Today’s guest speaker, Kelly Dobson, really fascinated me by her art. I thought that the way she wanted people to be more aware of the connection between robots and media in general with the way humans interact and live their daily lives was very interesting. This led me to think of an idea that I have talked about in previous posts and one which kind of goes along with the Kirschenbaum reading for Monday. This idea is that of information, who can see it/use it, and what it is really for.
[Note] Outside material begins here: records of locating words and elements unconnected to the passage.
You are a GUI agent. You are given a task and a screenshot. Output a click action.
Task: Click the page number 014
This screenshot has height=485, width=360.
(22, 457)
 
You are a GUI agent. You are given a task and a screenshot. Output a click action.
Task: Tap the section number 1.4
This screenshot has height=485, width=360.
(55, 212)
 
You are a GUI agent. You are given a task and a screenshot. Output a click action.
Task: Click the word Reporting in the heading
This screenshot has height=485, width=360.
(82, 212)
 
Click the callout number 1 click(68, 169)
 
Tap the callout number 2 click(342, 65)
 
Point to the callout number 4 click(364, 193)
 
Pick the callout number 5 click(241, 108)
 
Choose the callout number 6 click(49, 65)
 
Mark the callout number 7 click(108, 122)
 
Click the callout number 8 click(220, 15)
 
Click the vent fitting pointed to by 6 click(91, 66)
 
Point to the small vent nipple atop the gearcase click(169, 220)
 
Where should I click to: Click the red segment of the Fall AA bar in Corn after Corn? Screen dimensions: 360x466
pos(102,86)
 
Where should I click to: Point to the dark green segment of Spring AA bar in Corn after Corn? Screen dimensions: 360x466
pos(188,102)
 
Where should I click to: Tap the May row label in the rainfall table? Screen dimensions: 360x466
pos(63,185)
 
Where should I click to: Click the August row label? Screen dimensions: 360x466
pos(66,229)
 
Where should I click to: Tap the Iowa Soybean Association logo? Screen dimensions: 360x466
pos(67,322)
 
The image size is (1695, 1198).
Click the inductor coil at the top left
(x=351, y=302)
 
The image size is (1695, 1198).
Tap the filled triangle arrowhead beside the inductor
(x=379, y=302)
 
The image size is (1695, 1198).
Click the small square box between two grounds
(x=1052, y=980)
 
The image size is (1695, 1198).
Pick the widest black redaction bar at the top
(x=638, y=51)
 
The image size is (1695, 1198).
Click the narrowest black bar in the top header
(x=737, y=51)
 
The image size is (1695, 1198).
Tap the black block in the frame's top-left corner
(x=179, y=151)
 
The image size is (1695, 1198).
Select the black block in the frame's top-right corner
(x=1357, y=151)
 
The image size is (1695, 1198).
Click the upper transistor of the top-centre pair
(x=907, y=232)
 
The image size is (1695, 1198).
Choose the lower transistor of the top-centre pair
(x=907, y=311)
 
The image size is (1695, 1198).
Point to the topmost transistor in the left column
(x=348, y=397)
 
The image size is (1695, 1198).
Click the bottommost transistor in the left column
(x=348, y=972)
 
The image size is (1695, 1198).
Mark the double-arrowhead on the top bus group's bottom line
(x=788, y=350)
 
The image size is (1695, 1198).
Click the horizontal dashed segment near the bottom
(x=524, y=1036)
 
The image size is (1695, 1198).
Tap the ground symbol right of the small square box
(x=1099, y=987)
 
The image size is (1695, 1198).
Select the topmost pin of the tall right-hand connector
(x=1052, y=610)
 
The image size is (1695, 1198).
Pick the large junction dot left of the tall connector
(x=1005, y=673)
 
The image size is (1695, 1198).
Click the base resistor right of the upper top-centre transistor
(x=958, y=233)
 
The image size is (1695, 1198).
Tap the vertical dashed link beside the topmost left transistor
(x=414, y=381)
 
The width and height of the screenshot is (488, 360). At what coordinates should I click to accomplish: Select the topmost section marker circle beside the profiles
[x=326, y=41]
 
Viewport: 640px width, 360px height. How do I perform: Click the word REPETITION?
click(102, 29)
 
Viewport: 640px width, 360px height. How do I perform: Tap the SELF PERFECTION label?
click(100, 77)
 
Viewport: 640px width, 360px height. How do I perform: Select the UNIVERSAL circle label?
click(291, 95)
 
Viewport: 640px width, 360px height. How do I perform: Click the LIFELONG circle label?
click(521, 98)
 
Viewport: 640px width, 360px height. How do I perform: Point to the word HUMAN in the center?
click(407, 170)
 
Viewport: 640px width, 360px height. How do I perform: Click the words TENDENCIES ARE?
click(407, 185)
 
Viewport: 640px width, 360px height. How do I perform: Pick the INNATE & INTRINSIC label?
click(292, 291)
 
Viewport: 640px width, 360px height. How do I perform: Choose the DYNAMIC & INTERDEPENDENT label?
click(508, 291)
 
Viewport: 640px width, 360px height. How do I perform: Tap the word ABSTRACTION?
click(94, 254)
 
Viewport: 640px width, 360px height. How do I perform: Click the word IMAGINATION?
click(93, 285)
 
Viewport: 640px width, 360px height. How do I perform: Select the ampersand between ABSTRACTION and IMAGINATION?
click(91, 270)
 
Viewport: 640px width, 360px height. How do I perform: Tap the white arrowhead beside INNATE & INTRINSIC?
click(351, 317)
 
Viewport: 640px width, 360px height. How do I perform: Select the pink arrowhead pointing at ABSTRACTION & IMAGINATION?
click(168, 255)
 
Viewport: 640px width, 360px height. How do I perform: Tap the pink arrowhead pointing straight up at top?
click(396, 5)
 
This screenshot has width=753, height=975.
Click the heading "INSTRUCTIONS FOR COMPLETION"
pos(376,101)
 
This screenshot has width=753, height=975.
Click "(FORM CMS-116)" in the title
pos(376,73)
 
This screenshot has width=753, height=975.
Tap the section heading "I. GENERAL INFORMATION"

Way back when, in the beginning of the semester, we talked about Facebook and privacy issues, we think we’re in control of the information that we put out there, but we aren’t. Kirschenbaum illustrates in “Mechanisms; New Media and the Forensic Imagination” that once we copy any sort of information on a floppy disk, (or any internal or external storage space for that matter) the data is actually marked on something which we may never be able to fully delete. Along with showing that we can never really exterminate data, on a deeper level, we can postulate that once a piece of information gets out, as it can never be contained, what is done with it. Dobson expands on these questions/fears when she showed the video in which she was talking to “Blendie.” During this exhibition, we could see that she clearly controlled what “Blendie” was doing…until “Blendie” started to talk back. This scared me a little bit because, while I’m not going to go all Terminator-the-machines-are-going-to-kill-us on the blog right now, I will say that it made me wonder, and I know this will sound crazy, if “Blendie” could ever be in control of us. While it was evident that Dobson controlled the “Scream Body,” she also showed us “Omo.” She had control over “Omo”’s way of “breathing,” but she did mention that “Omo” responds to its user, and while that does give comfort knowing that it is an individual thing, it is also knowing and sensing things about us that we may not want it to.

These ideas are just some of the things I was mulling over while thinking about Dobson and her connection to the readings, and I’m sure if my previous posts have been any indication of my train of thought, I’ll be musing about these ideas in future posts.